The podium guest for the latest Madison Symphony Orchestra program, German conductor Patrick Strub, made a fine local debut Friday night in Overture Hall. His vivid gestures and lively body language conveyed a profound musicality and a deep involvement in what he conducts.
The opera overtures of Carl Maria von Weber are more than casual curtain-raisers, and make tricky demands on the players, that for Oberon particularly so. There were a few ragged string moments and bad woodwind tunings at the Friday evening performance, but Strub shaped the piece artfully and seemed to enjoy what he gets from the orchestra.
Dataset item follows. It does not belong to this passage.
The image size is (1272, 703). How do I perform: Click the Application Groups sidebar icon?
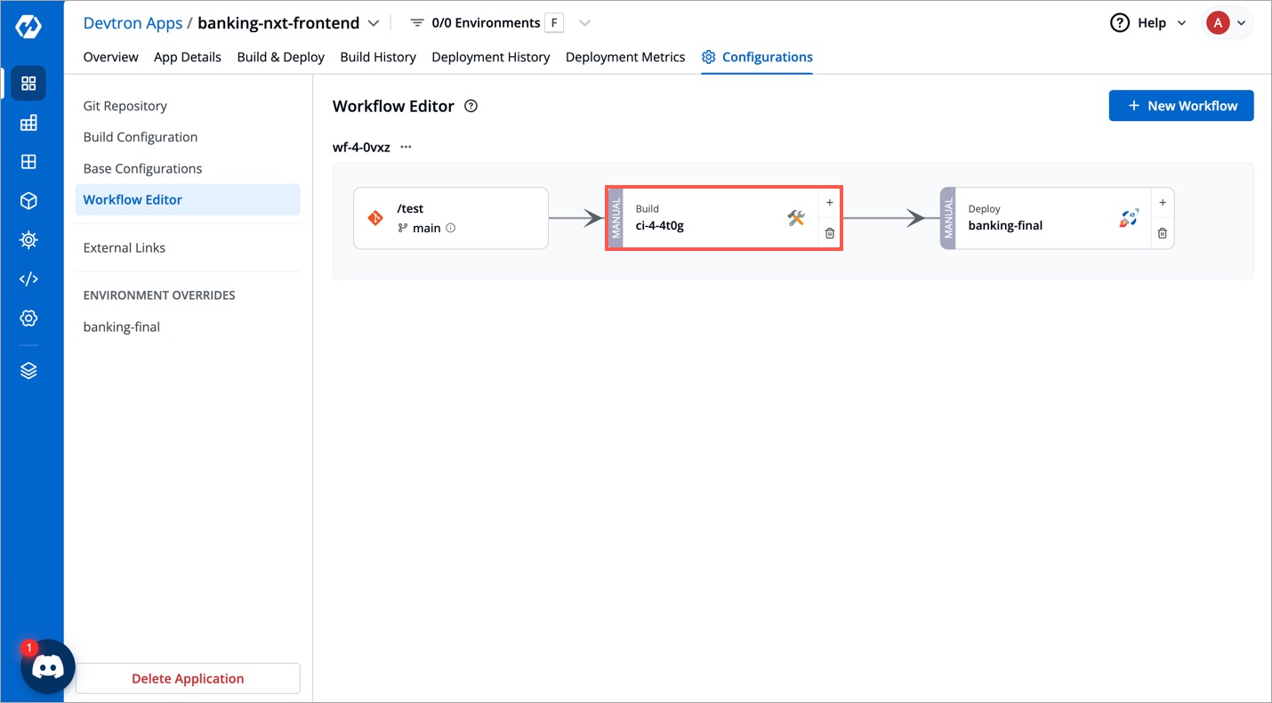(28, 161)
The guest soloist is the young American pianist Jonathan Biss. Endowed with an extraordinary technique, he revels in clear, crisp playing. His delivery of Mozart's "Concerto No. 9" was propulsive and fluent. It was just a little coldly precise at times, but with elastic phrasing and good dynamic nuance. The high point was his truly moving realization of the second movement's subtle cadenza. Slightly reduced strings made for intimate balances.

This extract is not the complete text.